Your objective:
Among the records, which lines include "Help"? List them.

───── Entries shown

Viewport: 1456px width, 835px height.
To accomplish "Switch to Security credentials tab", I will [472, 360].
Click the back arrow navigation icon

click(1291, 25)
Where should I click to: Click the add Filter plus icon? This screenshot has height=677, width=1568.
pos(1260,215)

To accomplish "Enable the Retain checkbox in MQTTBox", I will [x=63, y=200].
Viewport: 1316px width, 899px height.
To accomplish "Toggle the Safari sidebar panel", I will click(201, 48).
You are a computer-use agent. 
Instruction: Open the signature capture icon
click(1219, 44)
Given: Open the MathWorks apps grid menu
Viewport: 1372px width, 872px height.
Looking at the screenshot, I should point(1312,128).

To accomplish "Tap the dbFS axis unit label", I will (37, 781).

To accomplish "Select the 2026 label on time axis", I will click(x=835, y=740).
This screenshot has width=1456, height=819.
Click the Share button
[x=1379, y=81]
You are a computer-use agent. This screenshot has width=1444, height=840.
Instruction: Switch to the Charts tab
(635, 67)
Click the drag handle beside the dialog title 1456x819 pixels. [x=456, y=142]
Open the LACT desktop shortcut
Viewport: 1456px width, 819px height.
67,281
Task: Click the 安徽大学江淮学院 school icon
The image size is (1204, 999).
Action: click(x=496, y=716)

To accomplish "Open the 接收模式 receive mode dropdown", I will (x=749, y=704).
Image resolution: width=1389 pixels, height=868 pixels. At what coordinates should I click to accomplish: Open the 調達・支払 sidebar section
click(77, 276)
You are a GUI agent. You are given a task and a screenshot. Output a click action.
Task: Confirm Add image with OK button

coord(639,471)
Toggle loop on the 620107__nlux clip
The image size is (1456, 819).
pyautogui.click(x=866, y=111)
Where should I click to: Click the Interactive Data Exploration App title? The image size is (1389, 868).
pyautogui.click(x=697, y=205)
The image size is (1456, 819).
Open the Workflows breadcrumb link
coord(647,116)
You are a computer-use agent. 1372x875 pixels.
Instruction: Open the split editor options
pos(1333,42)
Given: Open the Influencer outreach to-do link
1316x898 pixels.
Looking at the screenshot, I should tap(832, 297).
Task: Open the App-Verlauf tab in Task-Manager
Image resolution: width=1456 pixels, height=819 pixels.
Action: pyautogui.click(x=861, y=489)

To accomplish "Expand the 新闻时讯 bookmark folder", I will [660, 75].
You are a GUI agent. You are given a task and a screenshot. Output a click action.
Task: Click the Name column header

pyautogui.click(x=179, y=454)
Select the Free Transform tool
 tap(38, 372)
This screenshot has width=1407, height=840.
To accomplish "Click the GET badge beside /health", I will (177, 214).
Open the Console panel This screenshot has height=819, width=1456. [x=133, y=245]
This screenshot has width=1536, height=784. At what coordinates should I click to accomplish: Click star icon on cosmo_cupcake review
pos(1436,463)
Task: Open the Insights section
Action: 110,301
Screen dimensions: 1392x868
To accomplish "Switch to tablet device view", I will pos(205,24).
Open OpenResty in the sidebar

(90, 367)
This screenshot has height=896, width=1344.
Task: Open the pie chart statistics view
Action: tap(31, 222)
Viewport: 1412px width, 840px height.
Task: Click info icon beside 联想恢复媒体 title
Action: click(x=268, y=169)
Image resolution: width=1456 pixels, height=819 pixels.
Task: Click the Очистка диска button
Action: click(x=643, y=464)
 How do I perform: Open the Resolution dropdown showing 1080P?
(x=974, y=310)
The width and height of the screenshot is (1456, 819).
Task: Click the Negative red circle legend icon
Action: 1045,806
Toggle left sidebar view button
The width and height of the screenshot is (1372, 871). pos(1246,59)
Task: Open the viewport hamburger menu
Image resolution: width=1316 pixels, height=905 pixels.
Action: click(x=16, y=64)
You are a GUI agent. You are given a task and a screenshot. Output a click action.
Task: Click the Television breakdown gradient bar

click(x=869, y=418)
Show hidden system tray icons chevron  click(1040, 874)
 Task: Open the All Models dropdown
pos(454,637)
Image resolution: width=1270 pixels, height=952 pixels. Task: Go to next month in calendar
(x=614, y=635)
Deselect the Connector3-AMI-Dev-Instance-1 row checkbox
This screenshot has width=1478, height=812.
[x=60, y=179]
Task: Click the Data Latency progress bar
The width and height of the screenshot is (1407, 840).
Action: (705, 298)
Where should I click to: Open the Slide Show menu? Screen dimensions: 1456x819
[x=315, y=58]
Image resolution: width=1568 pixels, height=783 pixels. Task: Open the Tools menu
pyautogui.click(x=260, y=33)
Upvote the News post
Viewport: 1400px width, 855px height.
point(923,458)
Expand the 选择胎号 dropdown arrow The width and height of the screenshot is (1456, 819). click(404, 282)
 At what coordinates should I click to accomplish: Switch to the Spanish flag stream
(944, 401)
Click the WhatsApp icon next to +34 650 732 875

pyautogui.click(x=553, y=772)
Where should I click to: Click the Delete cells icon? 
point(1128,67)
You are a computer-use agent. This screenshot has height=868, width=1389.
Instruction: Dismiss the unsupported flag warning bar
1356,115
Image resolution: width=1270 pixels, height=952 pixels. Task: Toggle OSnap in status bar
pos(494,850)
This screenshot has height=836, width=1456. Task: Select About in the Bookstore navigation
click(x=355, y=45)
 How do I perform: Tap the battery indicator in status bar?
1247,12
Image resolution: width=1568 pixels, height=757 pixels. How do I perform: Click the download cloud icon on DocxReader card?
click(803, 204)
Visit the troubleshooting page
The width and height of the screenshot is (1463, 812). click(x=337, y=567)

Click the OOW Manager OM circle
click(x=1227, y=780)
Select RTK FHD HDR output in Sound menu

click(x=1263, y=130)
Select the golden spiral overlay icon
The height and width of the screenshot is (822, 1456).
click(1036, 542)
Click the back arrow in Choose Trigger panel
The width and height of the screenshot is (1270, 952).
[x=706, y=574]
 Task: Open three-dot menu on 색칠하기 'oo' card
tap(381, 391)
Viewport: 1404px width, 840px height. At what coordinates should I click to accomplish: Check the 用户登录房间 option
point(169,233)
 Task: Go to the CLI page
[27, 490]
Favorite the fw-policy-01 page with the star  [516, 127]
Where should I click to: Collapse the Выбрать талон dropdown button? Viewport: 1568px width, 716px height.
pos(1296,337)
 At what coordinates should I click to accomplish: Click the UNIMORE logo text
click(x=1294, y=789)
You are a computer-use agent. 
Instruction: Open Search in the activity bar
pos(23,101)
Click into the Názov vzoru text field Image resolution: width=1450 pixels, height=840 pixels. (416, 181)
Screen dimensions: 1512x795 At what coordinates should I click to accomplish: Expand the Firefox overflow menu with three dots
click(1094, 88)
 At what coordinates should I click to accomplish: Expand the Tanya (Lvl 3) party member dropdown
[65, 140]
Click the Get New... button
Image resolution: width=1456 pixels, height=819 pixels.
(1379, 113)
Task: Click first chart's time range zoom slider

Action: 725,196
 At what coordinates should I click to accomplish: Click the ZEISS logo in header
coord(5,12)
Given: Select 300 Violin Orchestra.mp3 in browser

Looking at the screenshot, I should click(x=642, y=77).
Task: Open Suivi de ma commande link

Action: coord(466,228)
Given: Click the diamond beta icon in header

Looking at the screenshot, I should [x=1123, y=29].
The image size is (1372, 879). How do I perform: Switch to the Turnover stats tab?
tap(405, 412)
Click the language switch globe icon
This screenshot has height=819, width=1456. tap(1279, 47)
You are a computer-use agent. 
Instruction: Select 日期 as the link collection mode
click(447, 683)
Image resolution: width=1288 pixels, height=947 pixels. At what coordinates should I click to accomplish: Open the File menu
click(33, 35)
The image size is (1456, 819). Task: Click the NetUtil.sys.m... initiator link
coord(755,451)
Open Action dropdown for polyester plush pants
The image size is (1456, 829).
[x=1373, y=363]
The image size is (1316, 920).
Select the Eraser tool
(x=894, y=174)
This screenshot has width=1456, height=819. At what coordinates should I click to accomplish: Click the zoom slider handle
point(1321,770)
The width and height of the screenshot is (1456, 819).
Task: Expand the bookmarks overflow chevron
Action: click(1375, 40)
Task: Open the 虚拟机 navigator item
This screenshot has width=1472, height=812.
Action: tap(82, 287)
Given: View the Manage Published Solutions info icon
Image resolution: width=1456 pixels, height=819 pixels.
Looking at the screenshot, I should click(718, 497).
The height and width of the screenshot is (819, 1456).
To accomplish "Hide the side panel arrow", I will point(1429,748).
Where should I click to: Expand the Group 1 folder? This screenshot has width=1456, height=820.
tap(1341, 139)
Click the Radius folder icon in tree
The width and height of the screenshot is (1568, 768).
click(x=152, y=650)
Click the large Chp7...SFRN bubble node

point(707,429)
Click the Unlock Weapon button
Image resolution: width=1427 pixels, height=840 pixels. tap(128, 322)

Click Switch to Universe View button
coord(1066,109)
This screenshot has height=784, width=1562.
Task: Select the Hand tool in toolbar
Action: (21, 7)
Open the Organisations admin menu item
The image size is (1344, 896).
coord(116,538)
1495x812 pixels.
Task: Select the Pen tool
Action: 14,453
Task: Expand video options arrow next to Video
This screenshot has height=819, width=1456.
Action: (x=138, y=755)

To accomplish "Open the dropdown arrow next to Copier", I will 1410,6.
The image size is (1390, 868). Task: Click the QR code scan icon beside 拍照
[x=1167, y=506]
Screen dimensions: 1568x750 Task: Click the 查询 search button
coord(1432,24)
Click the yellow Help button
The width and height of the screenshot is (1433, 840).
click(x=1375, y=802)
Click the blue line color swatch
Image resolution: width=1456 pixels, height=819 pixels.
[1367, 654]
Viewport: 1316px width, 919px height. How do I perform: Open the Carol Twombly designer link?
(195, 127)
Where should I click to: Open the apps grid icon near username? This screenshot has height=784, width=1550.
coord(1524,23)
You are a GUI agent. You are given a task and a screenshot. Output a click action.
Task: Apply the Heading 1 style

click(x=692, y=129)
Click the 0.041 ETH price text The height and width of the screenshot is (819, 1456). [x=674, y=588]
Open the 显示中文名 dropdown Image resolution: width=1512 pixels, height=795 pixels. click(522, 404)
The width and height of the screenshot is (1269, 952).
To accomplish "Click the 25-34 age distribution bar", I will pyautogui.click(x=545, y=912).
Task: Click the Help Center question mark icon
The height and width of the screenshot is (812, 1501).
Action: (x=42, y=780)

──────────

Answer:
Click the yellow Help button
Task: Click the Help Center question mark icon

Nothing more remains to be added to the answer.